Dans Le Soir, l’on s’intéresse également à l’aspect communautaire, que l’on sait si important aux yeux de notre nouveau Premier ministre. Le journal compare donc l’Arizona à « une fusée à deux étages ». « L’Arizona 1, lancé pour quatre ans (normalement) est la phase de la remise en ordre qui prépare une phase 2 : la redéfinition complète de la Belgique par une grande réforme de l’Etat. Comme si ce gouvernement De Wever n’était que le tremplin pour atteindre le véritable objectif », constate Le Soir, qui regrette que l’institutionnel soit « en fait quasi à chaque page de l’accord de gouvernement ».
La déclaration « surprenante » de Bart De Wever
Au nord du pays, une phrase prononcée par le Premier ministre a retenu tout particulièrement l’attention des éditorialistes. « La réforme la plus communautaire que vous puissiez faire est de limiter le chômage dans le temps », a affirmé le nationaliste flamand, sur la VRT, samedi soir. De Standaard souligne qu’il n’a pas tenu les mêmes propos auprès de la RTBF. « De Wever est aujourd’hui plus diplomate envers les francophones. Mais il n’a pas modéré son ambition politique (…) », écrit le quotidien flamand, qui qualifie la phrase du Premier ministre de « cruciale ». « Au sens strict du terme, De Wever a sacrifié l’aspect communautaire pour accéder au 16 rue de la Loi. Mais il a mis en œuvre une transformation flamando-wallonne d’un tout autre ordre. (…) Avec l’Arizona, De Wever veut donc assurer la prospérité flamande en utilisant un fouet et un bâton, qui doivent avant tout forcer un sursaut économique en Wallonie et à Bruxelles. »

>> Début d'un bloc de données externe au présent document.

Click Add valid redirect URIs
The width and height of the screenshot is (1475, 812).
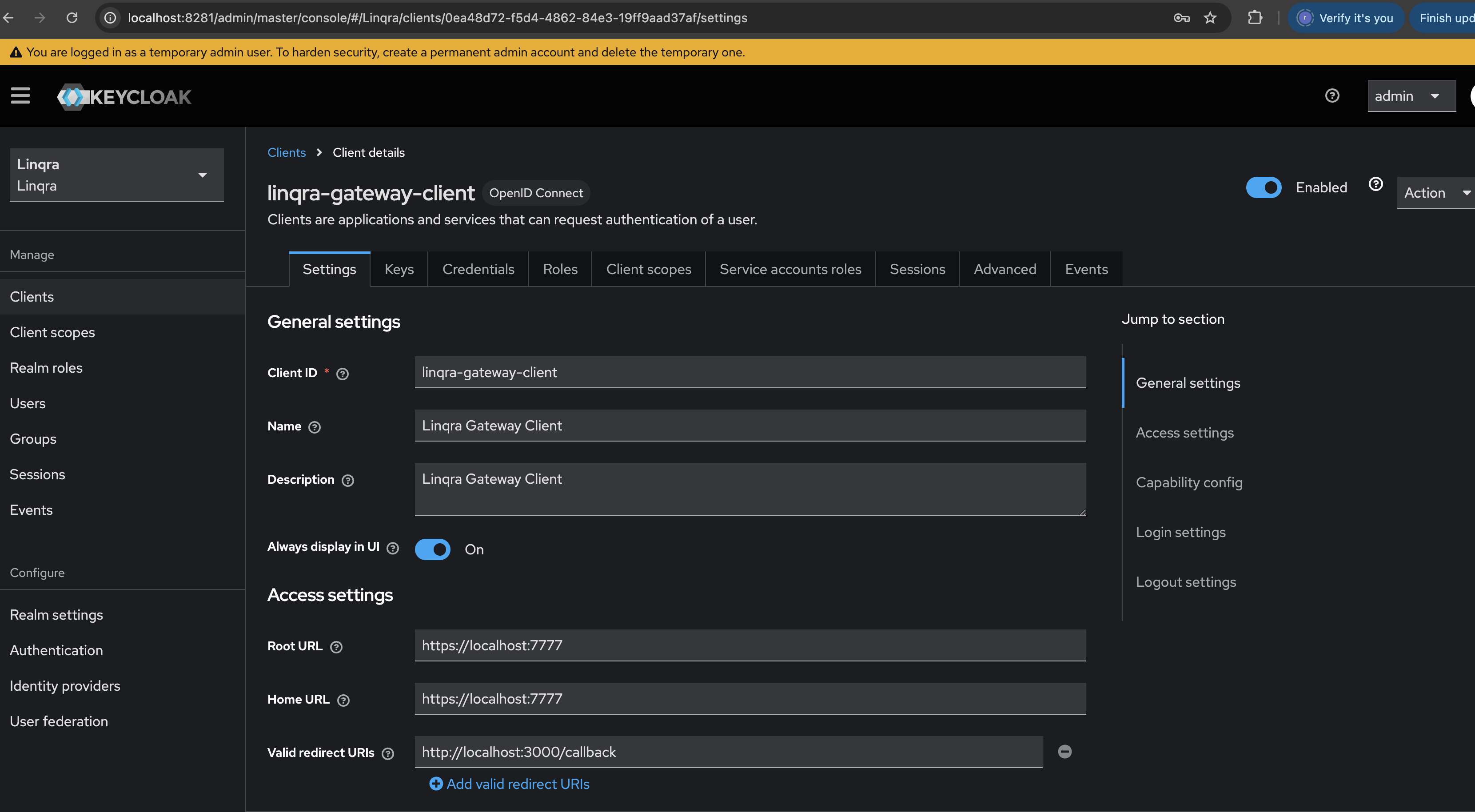click(509, 784)
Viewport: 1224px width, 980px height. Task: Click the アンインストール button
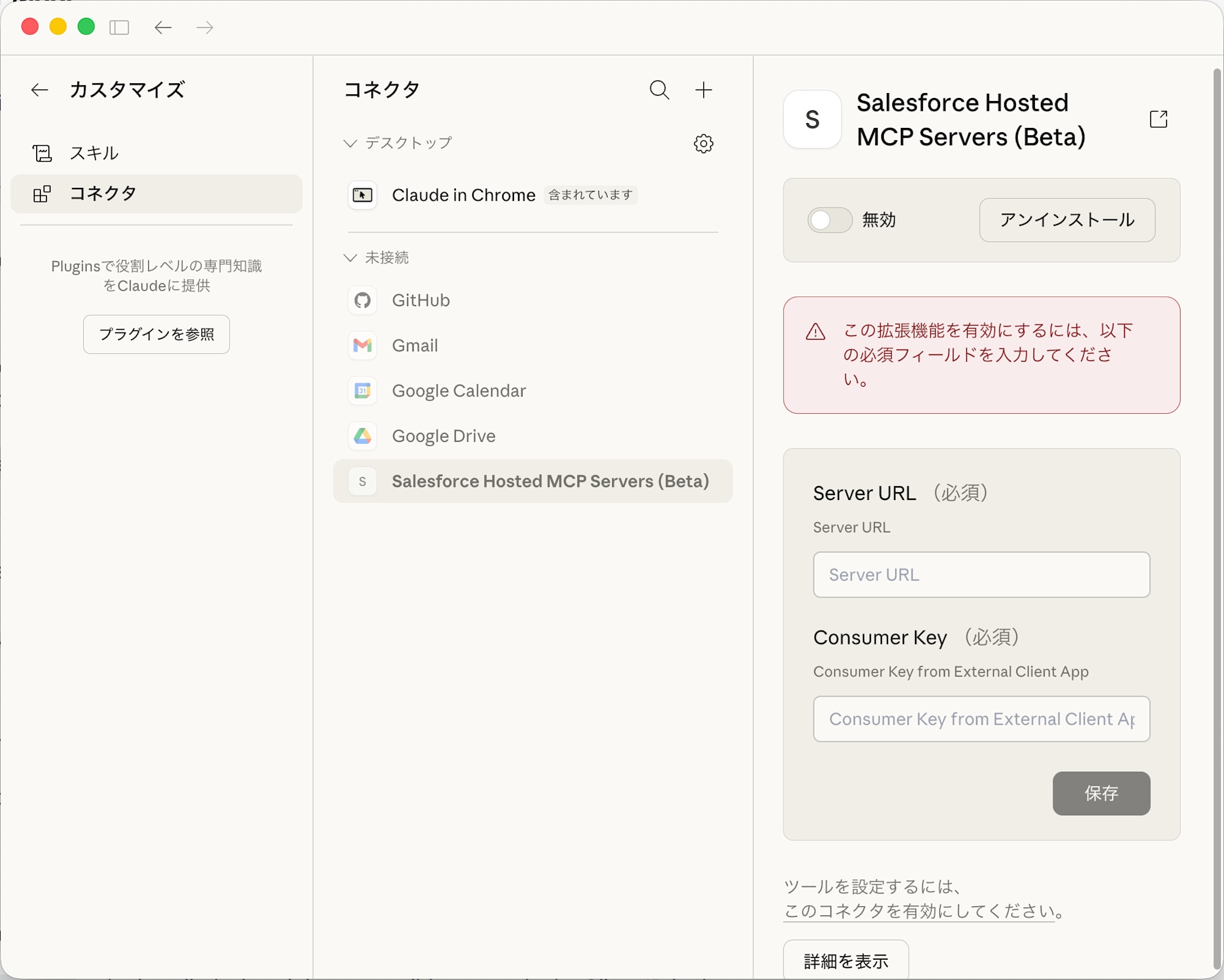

Du côté du Morgen, ce sont des propos tenus par le Premier ministre sur la RTBF qui sont décortiqués. Comme l’explique le média, De Wever a « de façon surprenante » annoncé vouloir gouverner durant dix ans. « Évidemment, il serait étonnant de voir un chef de gouvernement douter de ses chances dès le départ. Cette déclaration prouve au moins que son ambition reste intacte, et que son attachement à la Belgique semble sincère, malgré son passé de nationaliste flamand », écrit De Morgen. « Mais que penseront les électeurs dans quatre ans et demi ? Difficile à dire. Sur le fond, De Wever n’a pas tort : une réforme qui remettrait réellement le pays sur la voie d’une stabilité durable ne peut pas être bouclée en cinq ans seulement. Cela se voit déjà dans la plus grande faiblesse du gouvernement naissant : les chiffres. On sait d’ores et déjà qu’ils ne tiendront pas la route. »
Enfin, Het Laatste Nieuws s’attarde sur la répartition des compétences entre les partis de l’Arizona et souligne l’importance d’avoir « les bonnes personnes aux bons endroits ». « La N-VA garde pour elle les réformes les plus importantes », évoque-t-on dans les colonnes de HLN, soulignant que les nationalistes flamands ont retenu la leçon après leur passage au sein du gouvernement Michel. Tout comme ses confrères du nord du pays, l’éditorialiste appelle à ne pas sous-estimer l’ambition communautaire de Bart De Wever, même si le plan du nationaliste flamand semble vague à l’heure actuelle.